(TASK PROMPT)
In the material below, begin at the line that has "The image size is (780, 516).", stop after the line that has "The height and", and transcribe those lines exactly, without pictures.

(PROVIDED ENTRIES)
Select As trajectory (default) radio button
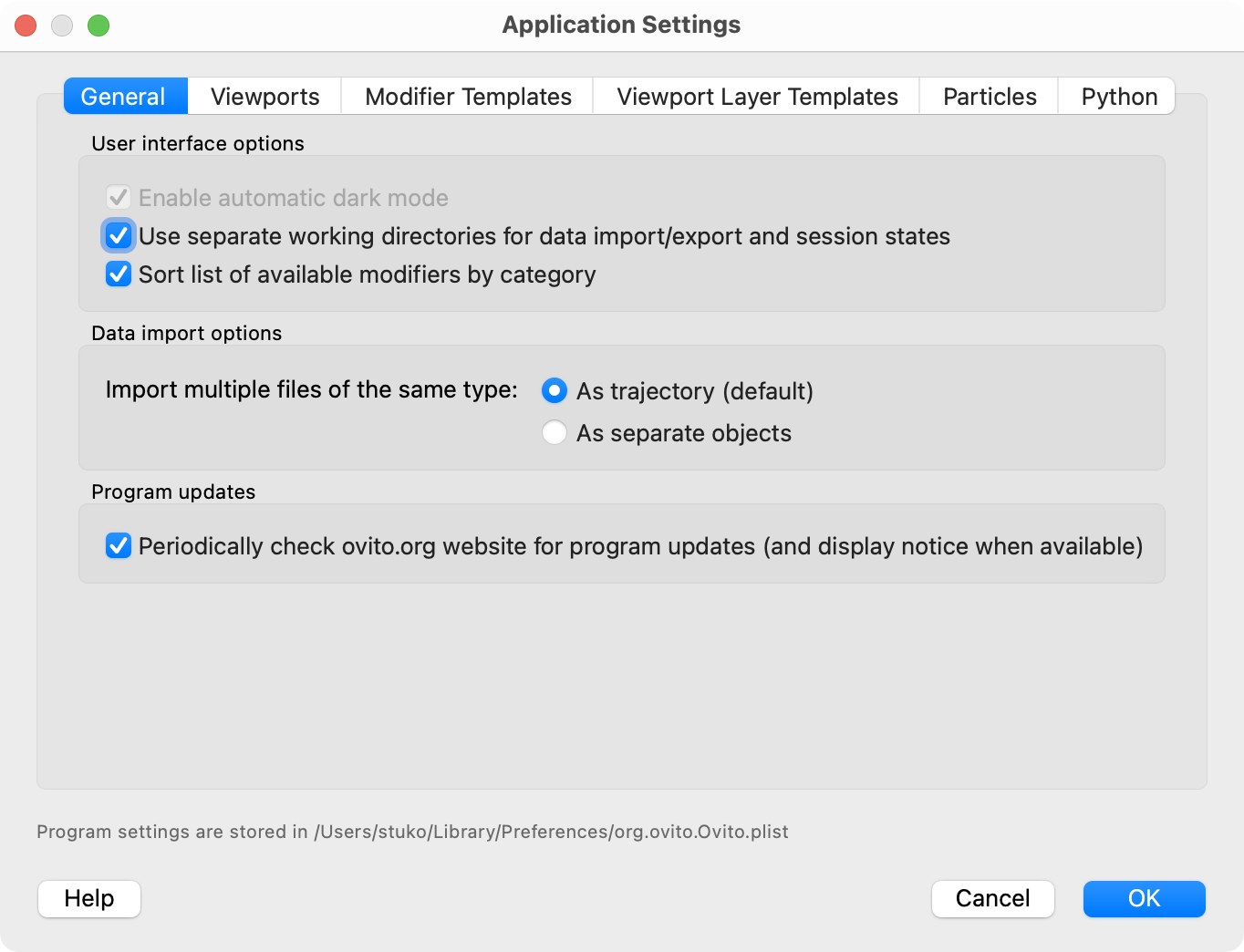Viewport: 1244px width, 952px height. pos(555,391)
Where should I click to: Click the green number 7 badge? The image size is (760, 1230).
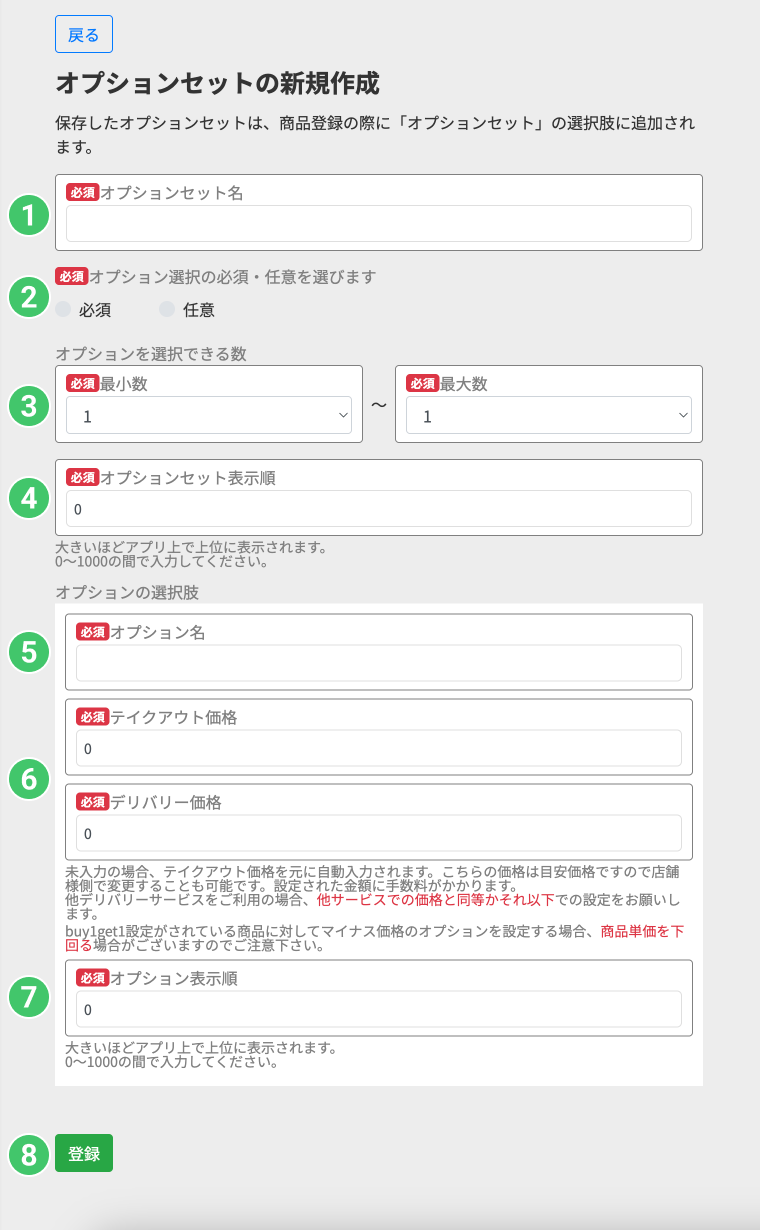pos(29,995)
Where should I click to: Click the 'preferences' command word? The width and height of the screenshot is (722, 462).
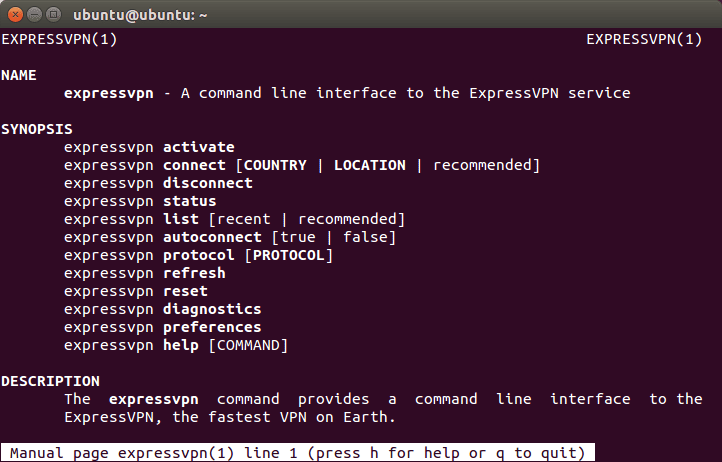212,327
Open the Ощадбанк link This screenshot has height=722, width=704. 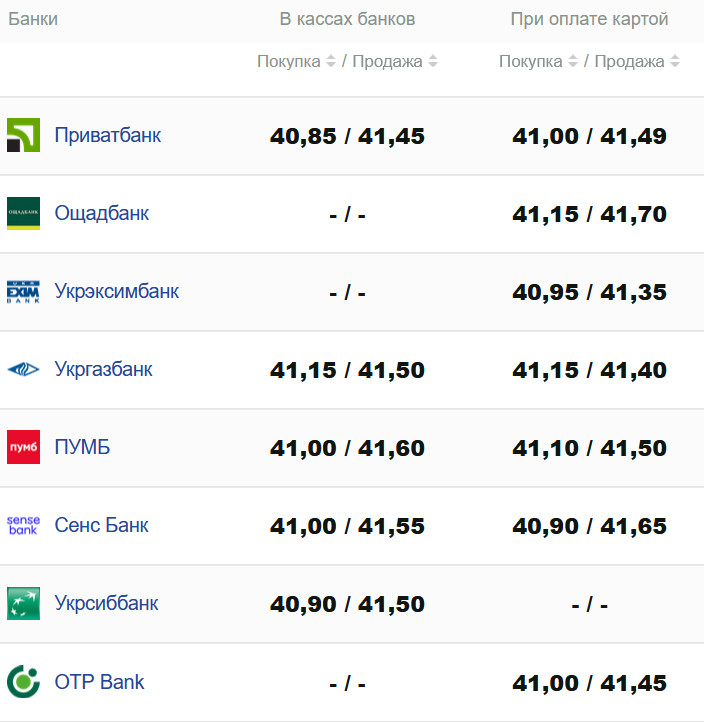click(101, 213)
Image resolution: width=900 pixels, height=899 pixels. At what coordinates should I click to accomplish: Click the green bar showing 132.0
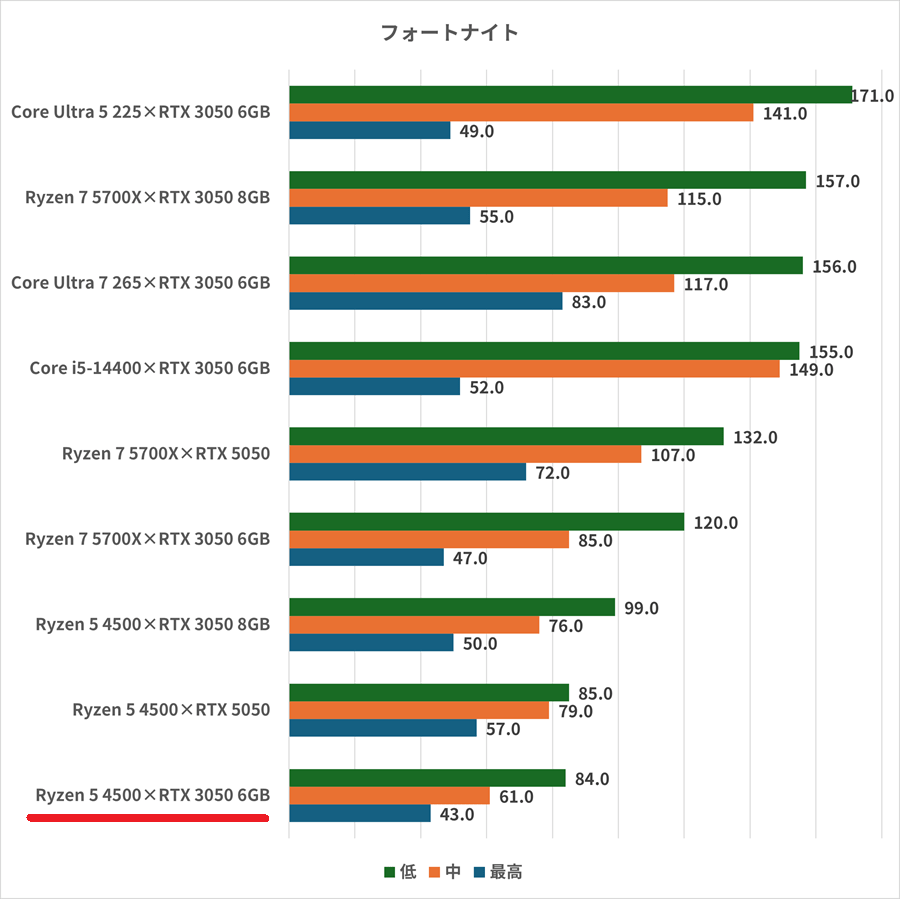click(506, 437)
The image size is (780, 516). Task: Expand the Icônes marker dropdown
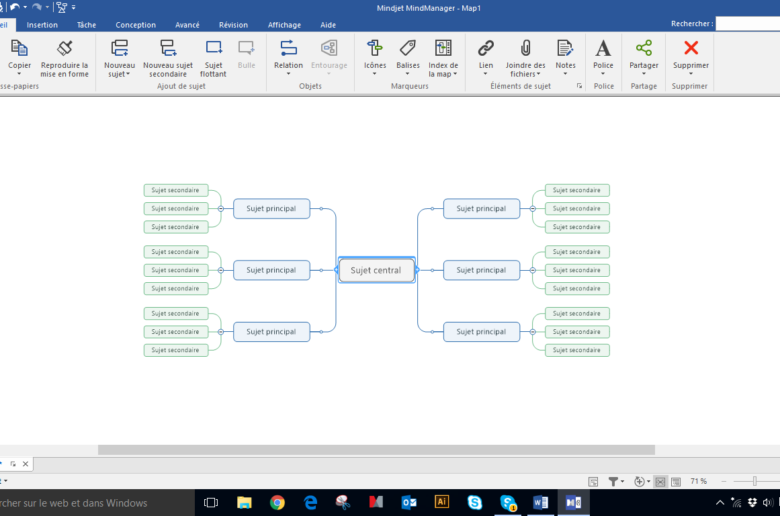[375, 73]
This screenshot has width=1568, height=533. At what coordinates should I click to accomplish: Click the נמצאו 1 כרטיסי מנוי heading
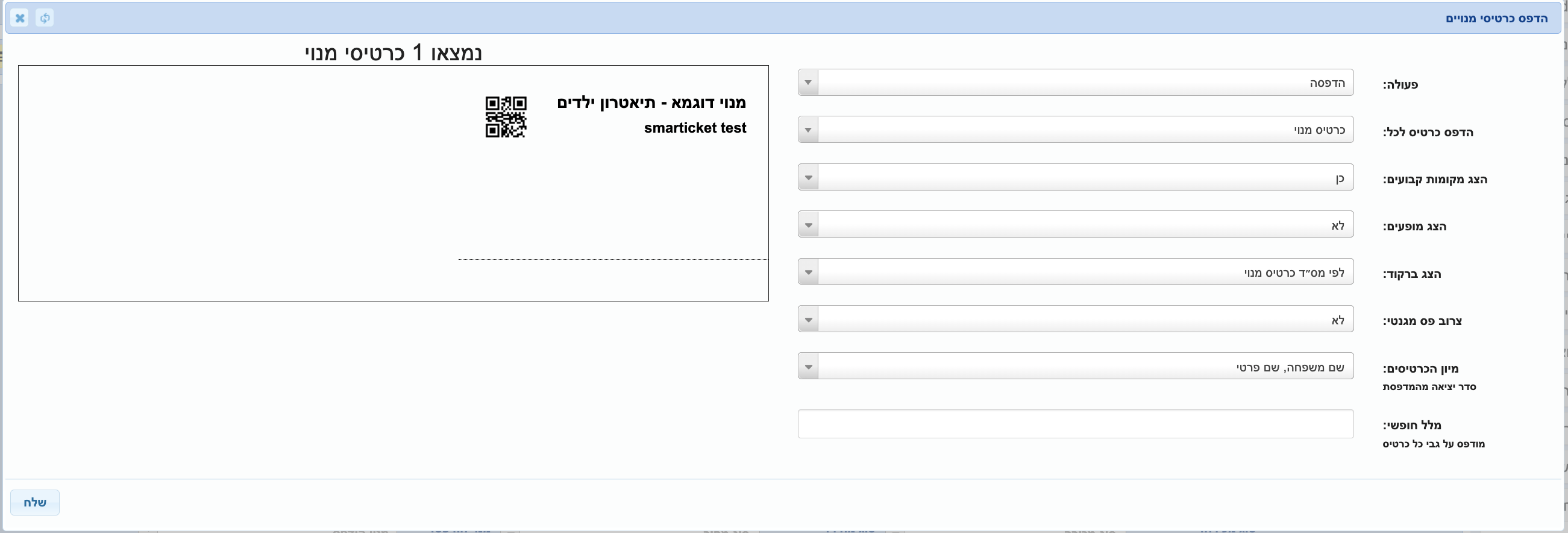pos(394,52)
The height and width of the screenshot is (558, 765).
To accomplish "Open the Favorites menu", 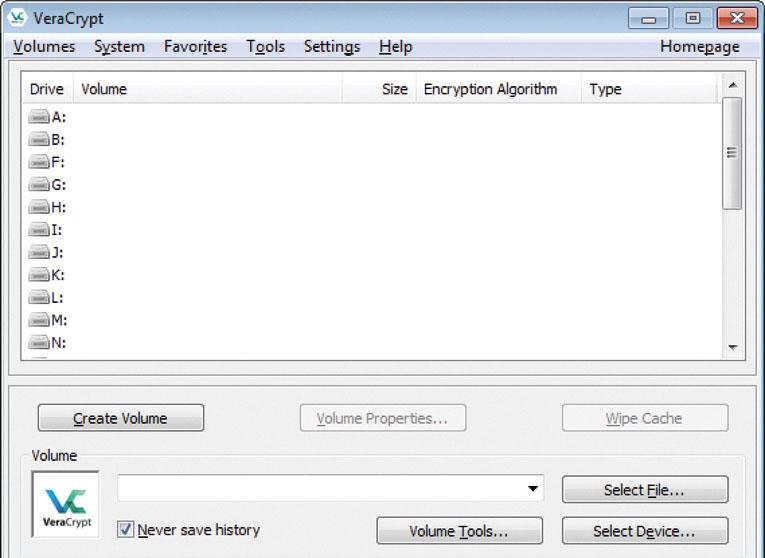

(ANSWER TO THIS EXERCISE)
The image size is (780, 516). Task: Expand the Icônes marker dropdown
[375, 73]
This screenshot has width=1568, height=533. At what coordinates should I click to accomplish: Click the נמצאו 1 כרטיסי מנוי heading
pos(394,52)
The height and width of the screenshot is (558, 765).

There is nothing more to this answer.